■ **Records to process**:
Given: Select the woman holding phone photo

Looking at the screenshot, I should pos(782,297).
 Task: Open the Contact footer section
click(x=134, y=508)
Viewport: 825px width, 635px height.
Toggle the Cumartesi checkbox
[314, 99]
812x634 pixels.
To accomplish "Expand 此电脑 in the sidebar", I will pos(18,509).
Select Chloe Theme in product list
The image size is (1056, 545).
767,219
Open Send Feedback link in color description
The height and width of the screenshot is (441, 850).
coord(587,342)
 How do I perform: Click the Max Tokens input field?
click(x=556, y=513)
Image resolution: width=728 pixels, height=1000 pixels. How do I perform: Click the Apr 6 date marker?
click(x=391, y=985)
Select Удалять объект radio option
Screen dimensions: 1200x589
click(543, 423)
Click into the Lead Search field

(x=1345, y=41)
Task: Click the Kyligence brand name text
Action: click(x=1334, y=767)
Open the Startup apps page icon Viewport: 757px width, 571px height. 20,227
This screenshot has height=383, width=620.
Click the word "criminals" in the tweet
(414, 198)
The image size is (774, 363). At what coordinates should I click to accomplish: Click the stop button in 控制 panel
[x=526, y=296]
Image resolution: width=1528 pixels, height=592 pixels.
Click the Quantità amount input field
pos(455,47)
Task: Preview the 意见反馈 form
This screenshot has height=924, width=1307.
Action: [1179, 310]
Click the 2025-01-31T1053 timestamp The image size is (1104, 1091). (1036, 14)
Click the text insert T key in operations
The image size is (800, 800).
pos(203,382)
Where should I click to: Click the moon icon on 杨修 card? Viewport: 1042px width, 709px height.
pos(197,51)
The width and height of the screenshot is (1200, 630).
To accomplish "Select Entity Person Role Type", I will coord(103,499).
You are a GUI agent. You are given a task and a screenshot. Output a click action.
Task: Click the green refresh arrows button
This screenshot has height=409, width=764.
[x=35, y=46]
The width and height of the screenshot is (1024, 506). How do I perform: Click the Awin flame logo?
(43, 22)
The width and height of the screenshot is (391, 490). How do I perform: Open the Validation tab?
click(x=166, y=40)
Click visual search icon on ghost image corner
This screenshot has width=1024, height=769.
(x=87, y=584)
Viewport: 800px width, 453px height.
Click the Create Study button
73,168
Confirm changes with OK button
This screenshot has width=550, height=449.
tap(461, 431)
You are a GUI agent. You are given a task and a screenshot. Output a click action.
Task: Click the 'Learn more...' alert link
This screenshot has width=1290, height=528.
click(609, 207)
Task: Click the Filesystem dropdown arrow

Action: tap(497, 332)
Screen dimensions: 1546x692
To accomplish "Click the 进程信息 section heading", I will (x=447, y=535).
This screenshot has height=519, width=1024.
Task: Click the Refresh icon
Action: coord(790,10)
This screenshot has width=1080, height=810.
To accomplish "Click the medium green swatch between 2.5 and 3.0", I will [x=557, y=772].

■ **Instructions to follow**: Compute the number of lines in the entries above that hold the word "link"; the answer must contain nothing else.

■ **Solution for this exercise**: 2